__Document text__
◇ ◇ ◇ ◇

Extract Winning Numbers, Bonus Number, and Jackpot Amount

Extract the gameId element and bonus_number, winning_numbers, and jackpot elements within gameData using the JSON Query (jq) command-line utility.

jq --raw-output '.[] | select(.gameId=="Lotto649") | .gameData
  | .[].draw.winning_numbers | @csv' ./data/page.json |  sed 's/\"//g'
$ jq --raw-output '.[] | select(.gameId=="Lotto649") | .gameData 
  | .[].draw.winning_numbers | @csv' ./data/page.json 
  |  sed 's/\"//g'
jq '.[] | select(.gameId=="Lotto649") | .gameData | .[].draw.bonus_number' \
./data/page.json | sed 's/\"//g'
$ jq '.[] | select(.gameId=="Lotto649") | .gameData 
  | .[].draw.bonus_number' ./data/page.json | sed 's/\"//g'
jq '.[] | select(.gameId=="Lotto649") | .gameData | .[].draw.prize_payouts | .[] 
| select(.type=="Lotto649_6of6") | .prize_value' ./data/page.json
$ jq '.[] | select(.gameId=="Lotto649") | .gameData 
  | .[].draw.prize_payouts | .[] select(.type=="Lotto649_6of6") 
  | .prize_value' ./data/page.json

Note: The entire command when invoking jq must appear on the same physical line. The formatting in the sample code is for readability and will not execute.

◇ ◇ ◇ ◇

__Problem description__
Retype the stretch of the jq lottery text from "Note: The entire" through "will not execute.", keeping every character the same.

__Raw data__
◇ ◇ ◇ ◇

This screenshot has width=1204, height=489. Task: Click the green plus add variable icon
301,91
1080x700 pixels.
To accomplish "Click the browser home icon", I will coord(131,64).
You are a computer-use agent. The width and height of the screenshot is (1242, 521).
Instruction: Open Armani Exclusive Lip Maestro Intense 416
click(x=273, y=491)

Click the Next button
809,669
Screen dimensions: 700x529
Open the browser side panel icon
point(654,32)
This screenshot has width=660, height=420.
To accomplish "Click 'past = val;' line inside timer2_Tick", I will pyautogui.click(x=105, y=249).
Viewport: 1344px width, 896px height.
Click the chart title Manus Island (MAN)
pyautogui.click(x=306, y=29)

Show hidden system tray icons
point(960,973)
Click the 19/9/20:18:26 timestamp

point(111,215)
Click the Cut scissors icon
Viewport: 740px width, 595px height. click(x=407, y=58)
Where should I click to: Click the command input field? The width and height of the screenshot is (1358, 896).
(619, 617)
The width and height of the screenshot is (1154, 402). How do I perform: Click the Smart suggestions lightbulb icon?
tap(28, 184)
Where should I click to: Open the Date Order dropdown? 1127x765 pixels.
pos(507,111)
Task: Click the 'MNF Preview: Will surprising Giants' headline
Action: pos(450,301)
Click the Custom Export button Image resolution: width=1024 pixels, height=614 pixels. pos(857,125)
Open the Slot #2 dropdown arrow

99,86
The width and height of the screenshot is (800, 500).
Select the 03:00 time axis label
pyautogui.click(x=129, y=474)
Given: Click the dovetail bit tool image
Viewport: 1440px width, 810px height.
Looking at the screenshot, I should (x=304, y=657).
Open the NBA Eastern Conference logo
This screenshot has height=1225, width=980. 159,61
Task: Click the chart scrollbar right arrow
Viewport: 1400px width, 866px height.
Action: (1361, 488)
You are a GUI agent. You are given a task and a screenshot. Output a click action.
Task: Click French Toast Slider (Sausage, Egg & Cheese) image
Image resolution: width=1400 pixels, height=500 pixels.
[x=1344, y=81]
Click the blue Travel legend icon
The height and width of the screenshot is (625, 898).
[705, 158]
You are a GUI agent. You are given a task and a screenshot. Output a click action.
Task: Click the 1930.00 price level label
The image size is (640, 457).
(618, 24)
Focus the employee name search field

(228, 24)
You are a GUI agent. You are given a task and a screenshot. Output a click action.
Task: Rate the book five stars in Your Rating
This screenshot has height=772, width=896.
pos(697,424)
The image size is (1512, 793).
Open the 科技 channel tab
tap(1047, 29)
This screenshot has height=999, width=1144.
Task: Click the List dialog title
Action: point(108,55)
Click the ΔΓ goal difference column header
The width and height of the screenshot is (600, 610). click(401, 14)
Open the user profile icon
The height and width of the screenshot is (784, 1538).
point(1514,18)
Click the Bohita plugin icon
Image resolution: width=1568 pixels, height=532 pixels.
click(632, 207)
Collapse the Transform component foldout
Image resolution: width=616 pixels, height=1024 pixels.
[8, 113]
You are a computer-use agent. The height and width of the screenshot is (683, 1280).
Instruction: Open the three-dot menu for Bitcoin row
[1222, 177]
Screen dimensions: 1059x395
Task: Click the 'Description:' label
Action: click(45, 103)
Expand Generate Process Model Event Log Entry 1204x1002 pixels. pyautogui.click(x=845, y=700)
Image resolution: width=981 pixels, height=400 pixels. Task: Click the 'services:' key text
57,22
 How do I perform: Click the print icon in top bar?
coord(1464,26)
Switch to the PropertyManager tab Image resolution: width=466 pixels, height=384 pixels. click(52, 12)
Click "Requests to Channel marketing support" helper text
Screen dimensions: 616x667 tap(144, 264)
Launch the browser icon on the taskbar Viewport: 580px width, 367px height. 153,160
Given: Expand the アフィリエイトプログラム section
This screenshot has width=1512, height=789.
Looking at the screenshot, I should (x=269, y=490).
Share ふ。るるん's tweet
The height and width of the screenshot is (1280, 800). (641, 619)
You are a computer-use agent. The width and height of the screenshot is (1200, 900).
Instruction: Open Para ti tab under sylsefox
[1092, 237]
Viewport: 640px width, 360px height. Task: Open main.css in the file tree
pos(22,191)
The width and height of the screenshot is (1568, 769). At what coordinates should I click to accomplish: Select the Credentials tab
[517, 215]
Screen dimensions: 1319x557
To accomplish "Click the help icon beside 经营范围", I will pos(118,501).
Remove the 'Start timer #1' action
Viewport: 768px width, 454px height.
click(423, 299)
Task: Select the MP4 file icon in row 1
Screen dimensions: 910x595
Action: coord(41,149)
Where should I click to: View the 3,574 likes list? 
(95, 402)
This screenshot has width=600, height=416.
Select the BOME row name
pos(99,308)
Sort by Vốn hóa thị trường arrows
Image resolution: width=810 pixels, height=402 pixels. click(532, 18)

◇ ◇ ◇ ◇

__Answer to the problem__
Note: The entire command when invoking jq must appear on the same physical line. The formatting in the sample code is for readability and will not execute.